Start of RECORDED INFORMATION

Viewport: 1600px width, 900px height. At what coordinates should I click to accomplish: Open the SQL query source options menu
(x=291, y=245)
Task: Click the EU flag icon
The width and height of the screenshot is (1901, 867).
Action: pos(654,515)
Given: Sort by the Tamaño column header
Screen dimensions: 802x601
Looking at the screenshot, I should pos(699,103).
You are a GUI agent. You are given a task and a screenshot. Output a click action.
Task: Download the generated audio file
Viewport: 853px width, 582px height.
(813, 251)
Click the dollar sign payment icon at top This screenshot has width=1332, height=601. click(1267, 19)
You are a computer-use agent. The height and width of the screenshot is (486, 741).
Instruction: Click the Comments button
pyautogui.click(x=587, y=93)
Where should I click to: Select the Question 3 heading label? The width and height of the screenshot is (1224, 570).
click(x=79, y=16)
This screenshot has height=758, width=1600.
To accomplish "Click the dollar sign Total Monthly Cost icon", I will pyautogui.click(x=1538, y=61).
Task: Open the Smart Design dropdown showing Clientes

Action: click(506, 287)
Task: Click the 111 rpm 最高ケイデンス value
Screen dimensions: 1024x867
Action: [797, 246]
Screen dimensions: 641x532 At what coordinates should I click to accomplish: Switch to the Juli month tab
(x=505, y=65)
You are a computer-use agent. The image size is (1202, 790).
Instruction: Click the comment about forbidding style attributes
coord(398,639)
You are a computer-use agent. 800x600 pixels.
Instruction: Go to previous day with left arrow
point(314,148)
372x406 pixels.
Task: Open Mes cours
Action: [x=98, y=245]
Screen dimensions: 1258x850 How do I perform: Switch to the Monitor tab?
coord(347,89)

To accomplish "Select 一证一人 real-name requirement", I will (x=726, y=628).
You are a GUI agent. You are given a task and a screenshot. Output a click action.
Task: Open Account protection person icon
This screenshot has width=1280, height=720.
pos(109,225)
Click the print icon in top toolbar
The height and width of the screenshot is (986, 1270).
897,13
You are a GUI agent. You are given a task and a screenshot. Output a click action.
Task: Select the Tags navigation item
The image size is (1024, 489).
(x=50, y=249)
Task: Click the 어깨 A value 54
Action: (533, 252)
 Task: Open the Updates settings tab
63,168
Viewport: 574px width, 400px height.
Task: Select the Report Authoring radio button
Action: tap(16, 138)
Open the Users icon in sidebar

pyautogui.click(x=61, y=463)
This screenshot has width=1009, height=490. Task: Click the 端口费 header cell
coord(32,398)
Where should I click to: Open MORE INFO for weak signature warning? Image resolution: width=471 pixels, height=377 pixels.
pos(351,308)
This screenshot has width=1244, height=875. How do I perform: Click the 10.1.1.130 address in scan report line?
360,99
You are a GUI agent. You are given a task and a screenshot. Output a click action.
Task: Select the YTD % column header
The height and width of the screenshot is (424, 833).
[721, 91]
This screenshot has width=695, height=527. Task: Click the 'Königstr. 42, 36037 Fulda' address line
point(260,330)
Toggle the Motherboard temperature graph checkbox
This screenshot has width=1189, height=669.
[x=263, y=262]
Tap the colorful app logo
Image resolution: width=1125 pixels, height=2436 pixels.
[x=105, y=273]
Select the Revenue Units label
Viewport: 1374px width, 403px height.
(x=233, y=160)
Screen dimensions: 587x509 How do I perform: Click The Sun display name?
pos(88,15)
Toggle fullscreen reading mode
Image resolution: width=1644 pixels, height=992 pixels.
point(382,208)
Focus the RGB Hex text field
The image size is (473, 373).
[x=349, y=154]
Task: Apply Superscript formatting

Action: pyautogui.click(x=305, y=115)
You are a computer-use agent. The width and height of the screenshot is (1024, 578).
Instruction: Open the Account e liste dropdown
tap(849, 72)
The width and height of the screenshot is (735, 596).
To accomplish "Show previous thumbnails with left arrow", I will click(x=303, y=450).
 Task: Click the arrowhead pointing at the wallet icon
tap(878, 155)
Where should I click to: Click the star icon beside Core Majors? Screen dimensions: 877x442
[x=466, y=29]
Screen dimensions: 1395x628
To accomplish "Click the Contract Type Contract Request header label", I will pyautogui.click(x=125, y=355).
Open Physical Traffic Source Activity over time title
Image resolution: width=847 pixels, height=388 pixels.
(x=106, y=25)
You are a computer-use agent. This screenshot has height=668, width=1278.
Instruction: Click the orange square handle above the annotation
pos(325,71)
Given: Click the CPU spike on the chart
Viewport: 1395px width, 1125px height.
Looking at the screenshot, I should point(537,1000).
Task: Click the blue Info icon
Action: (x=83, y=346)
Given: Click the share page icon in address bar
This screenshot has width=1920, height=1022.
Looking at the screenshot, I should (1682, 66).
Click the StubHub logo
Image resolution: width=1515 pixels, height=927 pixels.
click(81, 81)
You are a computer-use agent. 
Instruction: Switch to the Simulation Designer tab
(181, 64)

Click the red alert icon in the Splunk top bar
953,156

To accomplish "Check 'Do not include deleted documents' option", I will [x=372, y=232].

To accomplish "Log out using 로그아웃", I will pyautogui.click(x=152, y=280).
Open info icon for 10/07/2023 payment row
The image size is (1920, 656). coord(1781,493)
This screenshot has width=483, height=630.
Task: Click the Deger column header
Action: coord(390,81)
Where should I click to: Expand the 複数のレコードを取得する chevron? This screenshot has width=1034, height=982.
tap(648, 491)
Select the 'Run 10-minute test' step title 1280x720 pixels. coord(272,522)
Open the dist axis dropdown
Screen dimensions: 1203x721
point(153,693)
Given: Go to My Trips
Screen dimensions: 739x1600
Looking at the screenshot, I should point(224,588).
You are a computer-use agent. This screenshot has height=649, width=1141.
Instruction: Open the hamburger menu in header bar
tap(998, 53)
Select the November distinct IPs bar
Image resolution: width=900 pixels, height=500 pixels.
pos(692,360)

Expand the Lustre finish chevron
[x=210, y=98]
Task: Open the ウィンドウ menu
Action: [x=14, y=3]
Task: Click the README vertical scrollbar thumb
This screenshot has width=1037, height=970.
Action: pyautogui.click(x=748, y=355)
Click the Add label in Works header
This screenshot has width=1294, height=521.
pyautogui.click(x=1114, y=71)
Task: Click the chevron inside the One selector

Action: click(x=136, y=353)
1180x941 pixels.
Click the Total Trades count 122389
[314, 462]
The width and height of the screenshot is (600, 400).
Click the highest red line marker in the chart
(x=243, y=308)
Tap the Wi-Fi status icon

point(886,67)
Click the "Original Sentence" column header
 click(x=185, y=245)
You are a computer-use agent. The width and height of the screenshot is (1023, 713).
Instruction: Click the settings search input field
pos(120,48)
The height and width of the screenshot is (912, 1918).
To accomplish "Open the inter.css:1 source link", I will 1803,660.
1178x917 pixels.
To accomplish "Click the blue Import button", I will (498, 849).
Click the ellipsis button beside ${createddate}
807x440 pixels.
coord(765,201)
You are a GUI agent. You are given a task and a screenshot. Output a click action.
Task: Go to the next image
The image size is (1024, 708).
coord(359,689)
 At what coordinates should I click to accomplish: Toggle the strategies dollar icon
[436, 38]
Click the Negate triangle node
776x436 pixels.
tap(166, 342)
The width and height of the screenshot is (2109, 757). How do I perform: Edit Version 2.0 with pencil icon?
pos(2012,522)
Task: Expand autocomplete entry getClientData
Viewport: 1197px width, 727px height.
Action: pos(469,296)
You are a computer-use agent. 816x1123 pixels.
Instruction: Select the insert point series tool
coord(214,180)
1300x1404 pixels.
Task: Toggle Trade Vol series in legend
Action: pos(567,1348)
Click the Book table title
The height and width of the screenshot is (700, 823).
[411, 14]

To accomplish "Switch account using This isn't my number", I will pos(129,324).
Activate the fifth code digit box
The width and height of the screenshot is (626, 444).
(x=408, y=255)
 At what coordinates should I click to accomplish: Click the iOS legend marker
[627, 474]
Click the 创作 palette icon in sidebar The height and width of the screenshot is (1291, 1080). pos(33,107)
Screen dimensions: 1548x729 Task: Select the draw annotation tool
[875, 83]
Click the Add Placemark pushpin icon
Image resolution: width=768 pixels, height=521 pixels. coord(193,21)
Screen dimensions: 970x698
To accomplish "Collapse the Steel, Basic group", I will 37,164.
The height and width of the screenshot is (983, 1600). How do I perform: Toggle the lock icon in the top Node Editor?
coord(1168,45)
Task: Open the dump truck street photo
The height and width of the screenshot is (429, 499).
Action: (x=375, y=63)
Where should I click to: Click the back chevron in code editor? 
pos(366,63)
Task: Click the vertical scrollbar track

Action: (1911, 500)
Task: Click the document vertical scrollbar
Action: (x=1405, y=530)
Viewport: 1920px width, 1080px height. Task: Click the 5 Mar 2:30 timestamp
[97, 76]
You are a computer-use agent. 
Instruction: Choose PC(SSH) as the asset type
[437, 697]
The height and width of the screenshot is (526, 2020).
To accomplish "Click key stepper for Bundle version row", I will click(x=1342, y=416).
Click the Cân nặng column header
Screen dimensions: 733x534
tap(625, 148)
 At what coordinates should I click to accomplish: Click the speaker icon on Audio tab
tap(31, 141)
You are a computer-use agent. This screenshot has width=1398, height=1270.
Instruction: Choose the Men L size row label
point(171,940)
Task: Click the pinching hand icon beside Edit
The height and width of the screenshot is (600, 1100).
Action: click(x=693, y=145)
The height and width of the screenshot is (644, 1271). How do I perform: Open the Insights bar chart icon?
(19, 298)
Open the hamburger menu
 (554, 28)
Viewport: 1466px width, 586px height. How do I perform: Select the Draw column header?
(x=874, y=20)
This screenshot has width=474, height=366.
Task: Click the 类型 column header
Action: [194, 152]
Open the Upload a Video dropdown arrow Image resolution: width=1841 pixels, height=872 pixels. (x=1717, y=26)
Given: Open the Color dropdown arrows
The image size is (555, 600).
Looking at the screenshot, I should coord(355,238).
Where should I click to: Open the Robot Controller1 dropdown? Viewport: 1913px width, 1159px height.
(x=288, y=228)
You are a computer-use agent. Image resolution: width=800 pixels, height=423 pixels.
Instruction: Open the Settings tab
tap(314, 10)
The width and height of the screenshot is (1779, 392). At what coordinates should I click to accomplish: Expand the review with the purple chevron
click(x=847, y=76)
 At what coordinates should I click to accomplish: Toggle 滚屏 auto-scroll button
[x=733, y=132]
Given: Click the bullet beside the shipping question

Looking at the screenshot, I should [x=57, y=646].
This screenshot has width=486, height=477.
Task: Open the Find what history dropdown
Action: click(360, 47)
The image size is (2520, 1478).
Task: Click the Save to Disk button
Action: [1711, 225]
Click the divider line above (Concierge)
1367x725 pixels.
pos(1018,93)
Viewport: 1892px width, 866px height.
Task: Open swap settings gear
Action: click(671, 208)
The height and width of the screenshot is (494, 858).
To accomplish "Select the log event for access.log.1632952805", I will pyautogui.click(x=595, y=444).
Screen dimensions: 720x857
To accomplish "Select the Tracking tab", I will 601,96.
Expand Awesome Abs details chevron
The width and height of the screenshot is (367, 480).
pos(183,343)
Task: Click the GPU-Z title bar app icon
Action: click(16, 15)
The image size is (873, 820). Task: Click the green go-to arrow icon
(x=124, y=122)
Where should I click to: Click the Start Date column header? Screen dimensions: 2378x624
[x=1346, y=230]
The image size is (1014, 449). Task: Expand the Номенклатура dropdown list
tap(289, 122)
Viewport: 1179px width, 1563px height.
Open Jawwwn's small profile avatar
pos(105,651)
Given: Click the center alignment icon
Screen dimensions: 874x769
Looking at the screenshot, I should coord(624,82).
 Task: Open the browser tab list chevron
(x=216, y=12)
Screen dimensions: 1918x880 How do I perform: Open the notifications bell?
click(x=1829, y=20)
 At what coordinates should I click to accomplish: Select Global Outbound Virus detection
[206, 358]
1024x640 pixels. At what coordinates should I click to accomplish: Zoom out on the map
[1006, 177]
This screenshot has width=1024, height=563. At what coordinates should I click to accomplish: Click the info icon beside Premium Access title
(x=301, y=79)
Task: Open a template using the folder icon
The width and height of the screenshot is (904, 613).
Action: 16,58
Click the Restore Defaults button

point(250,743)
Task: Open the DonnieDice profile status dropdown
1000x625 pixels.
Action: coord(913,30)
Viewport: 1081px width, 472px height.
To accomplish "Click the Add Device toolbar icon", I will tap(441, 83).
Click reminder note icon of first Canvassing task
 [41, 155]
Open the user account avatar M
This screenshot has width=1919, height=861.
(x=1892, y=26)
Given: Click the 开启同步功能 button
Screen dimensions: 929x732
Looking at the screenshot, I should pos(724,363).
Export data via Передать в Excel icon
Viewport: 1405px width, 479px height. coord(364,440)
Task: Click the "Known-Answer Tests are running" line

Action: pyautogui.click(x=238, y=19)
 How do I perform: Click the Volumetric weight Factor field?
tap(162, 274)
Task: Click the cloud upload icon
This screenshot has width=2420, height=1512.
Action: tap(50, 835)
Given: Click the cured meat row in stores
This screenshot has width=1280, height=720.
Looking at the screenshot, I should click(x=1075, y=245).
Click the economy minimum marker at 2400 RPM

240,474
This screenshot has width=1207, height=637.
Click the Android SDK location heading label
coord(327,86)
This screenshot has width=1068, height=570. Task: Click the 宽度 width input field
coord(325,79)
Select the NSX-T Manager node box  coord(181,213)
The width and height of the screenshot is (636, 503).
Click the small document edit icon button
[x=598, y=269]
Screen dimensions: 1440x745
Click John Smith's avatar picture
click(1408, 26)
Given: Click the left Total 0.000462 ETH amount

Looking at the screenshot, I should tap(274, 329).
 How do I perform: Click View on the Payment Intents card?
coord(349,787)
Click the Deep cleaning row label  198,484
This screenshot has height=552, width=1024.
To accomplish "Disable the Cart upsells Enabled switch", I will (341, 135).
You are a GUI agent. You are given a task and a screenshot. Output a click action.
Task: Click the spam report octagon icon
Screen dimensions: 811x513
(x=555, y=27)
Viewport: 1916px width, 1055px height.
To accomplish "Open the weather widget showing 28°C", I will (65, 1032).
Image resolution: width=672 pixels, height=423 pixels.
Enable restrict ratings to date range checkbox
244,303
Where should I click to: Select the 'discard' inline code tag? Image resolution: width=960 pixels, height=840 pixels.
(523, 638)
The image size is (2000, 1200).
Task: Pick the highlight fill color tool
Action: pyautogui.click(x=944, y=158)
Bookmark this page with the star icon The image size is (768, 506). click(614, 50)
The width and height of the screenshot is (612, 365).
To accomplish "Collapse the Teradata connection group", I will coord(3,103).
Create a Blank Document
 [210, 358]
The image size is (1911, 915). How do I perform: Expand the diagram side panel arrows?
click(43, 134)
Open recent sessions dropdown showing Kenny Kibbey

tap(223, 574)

End of RECORDED INFORMATION

Write out the lines of the entries, word for word, from the first through the one containing "You are a computer-use agent. 800x600 pixels.", and stop at that line.

Viewport: 1600px width, 900px height. At what coordinates should I click to accomplish: Open the SQL query source options menu
(x=291, y=245)
Task: Click the EU flag icon
The width and height of the screenshot is (1901, 867).
Action: pos(654,515)
Given: Sort by the Tamaño column header
Screen dimensions: 802x601
Looking at the screenshot, I should pos(699,103).
You are a GUI agent. You are given a task and a screenshot. Output a click action.
Task: Download the generated audio file
Viewport: 853px width, 582px height.
(813, 251)
Click the dollar sign payment icon at top This screenshot has width=1332, height=601. click(1267, 19)
You are a computer-use agent. The height and width of the screenshot is (486, 741).
Instruction: Click the Comments button
pyautogui.click(x=587, y=93)
Where should I click to: Select the Question 3 heading label? The width and height of the screenshot is (1224, 570).
click(x=79, y=16)
This screenshot has height=758, width=1600.
To accomplish "Click the dollar sign Total Monthly Cost icon", I will pyautogui.click(x=1538, y=61).
Task: Open the Smart Design dropdown showing Clientes

Action: click(506, 287)
Task: Click the 111 rpm 最高ケイデンス value
Screen dimensions: 1024x867
Action: [797, 246]
Screen dimensions: 641x532 At what coordinates should I click to accomplish: Switch to the Juli month tab
(x=505, y=65)
You are a computer-use agent. The image size is (1202, 790).
Instruction: Click the comment about forbidding style attributes
coord(398,639)
You are a computer-use agent. 800x600 pixels.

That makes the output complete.